That is welcome news after our ho-hum results for text classification when using word-embeddings. In the context of classification we concluded that keeping it simple with naive bayes and tf-idf vectors is a great starting point. While we cannot generalize, all that extra work put into constructing document+word vectors did not yield commensurate gains for classification quality. In this post we pick up on the foundations we laid earlier for clustering text, specifically the two posts – Want Clusters? How Many Will You Have? and Clustering Text with Transformed Document Vectors. We choose the 20-news and the movie reviews text corpus we are familiar with from the classification exercise. We evaluate the different order reducing transformations for their clustering effectiveness. The code to reproduce these results can be downloaded from github.
Why should order reducing transformations help with clustering?

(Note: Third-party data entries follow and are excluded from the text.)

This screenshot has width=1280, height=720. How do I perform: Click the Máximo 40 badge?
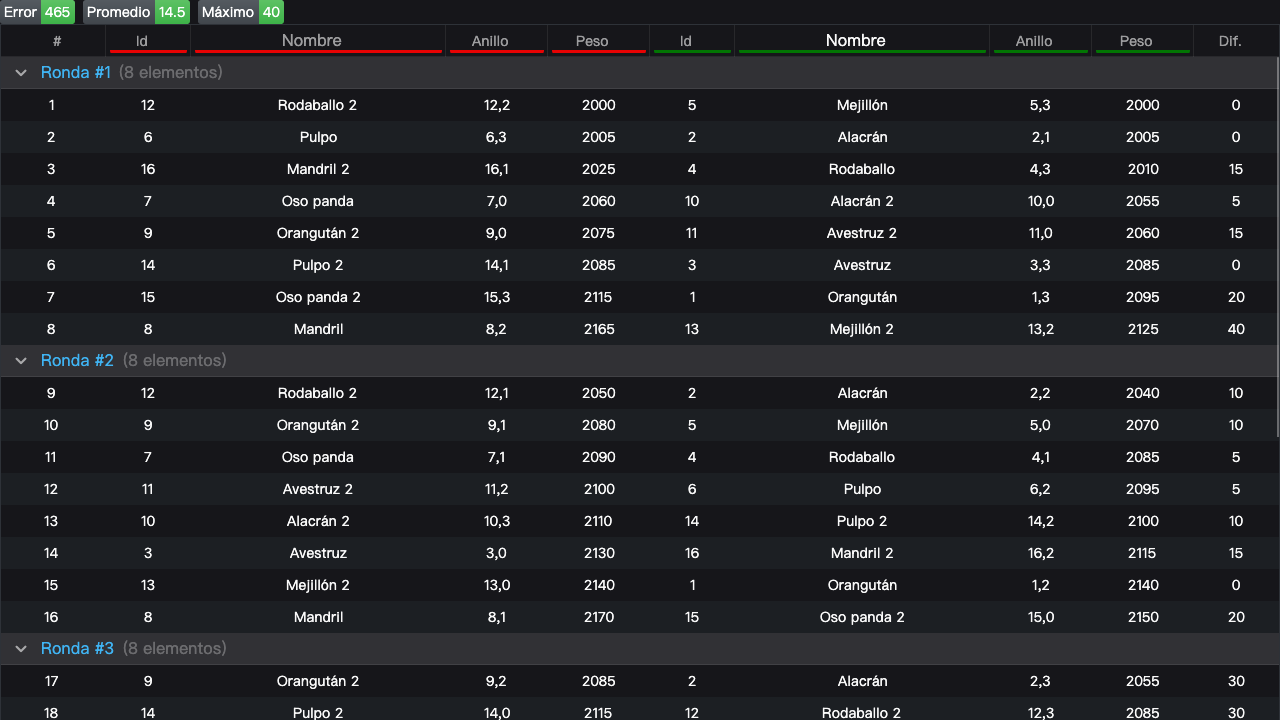tap(240, 12)
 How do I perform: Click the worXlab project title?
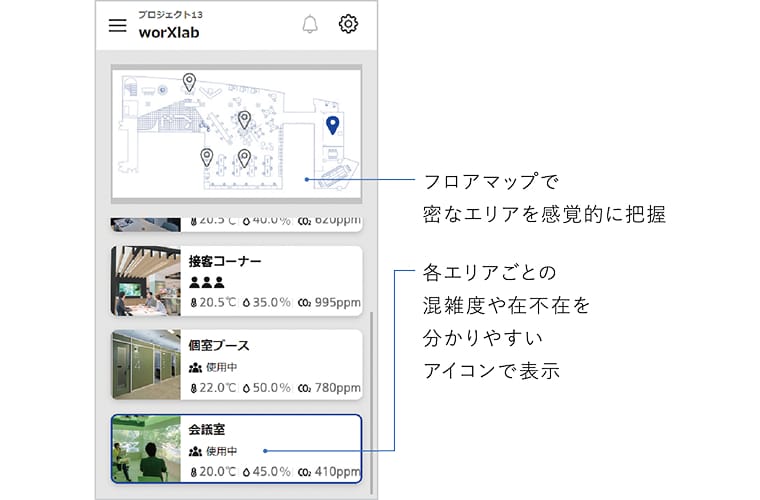point(169,31)
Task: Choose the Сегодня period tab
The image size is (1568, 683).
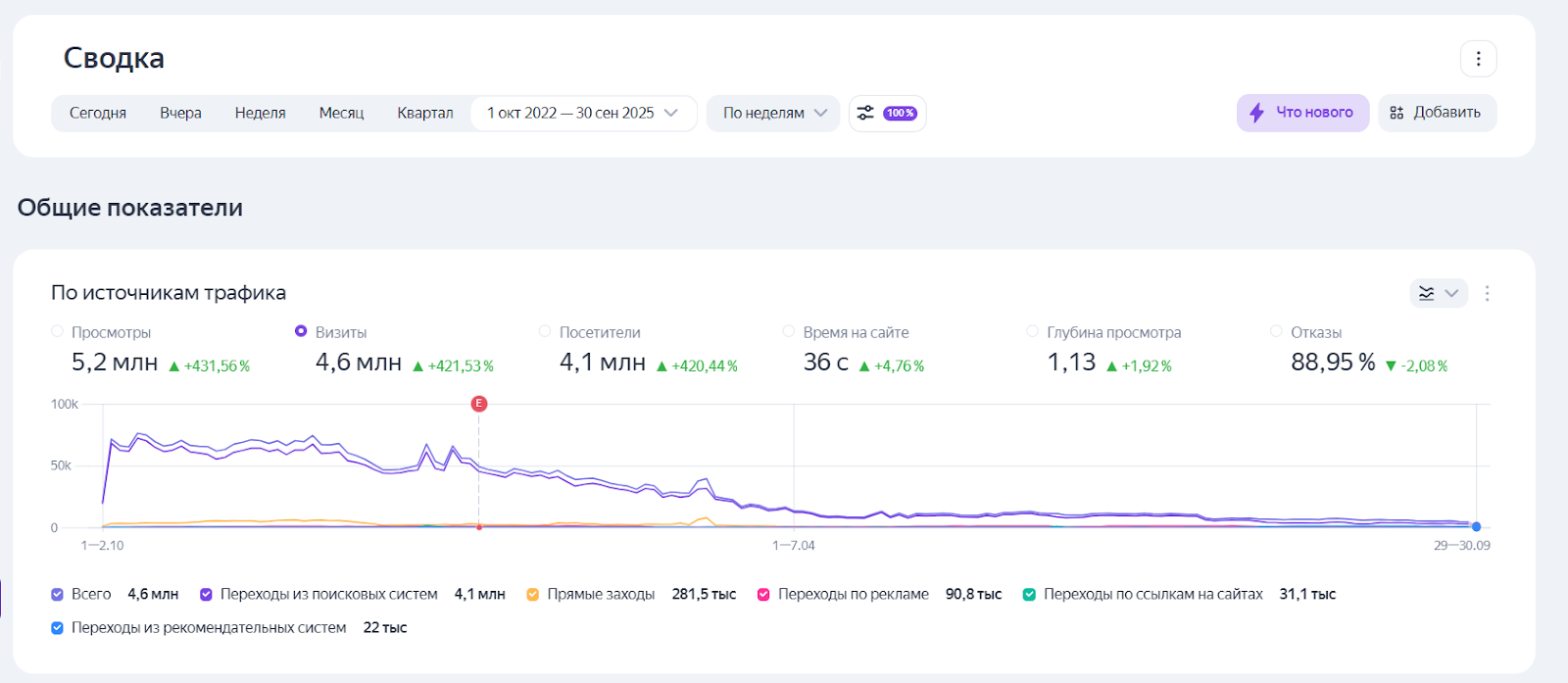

Before we plunge into the details, let us stop and consider whether there is any reason to expect some benefit from applying word-embeddings. Well, besides the obvious benefit of compute performance which is of course useless if we do not get good quality clusters!
The document vectors arising from the VSM model are long and sparse. The centroid of every document cluster would unfortunately be close to the origin. That is, all document clusters pretty much have a common centroid! Plus, since we normalize the document vectors to have unit length, every document in a cluster would be at about the same distance from this common centroid. We have a situation where the intercluster distances are close to zero and intracluster distances are close to unity! Not a good situation to work with for demarcating the clusters.
If we can reduce the order of the document vectors without destroying their content/meaning in the process, we can certainly expect better quality results. That precisely is the point of this post and here is the plan.
- Take documents in known groups/clusters and mix them up
- Apply an order reducing transformation and build document vectors
- Cluster the document vectors and see if we have recovered the original groups intact
- Evaluate different transformations in their ability to recover pure & intact document clusters
1. Document vectors for clustering
The prep work for building document vectors from the text corpus with/without word-embeddings is already done in the earlier post – Word Embeddings and Document Vectors: Part 2. Classification. We have the tokenized 20-news and movie-reviews text corpus in an elasticsearch index. The pre-trained and custom word-vectors built from different algorithms (FastText, Word2Vec, and Glove) are in the index as well. Applying K-Means to the reduced order document vectors is straightforward.
- Get the (stopped tokens) sparse n-long document vectors from the elasticsearch index. n is the size of the vocabulary of the text corpus. Convert these n-long sparse vectors to dense p-long vectors by applying word-embeddings.
- Apply K-Means clustering (with K=3 for twenty-news, and K = 2 for movie reviews) and find out how pure the obtained clusters are.
The following diagram illustrates the mechanics. The set up is similar to the one we had for the classification except that we are clustering the vectors here. The earlier article on classification has a detailed description of each of the steps in the diagram and the code is at its github as well.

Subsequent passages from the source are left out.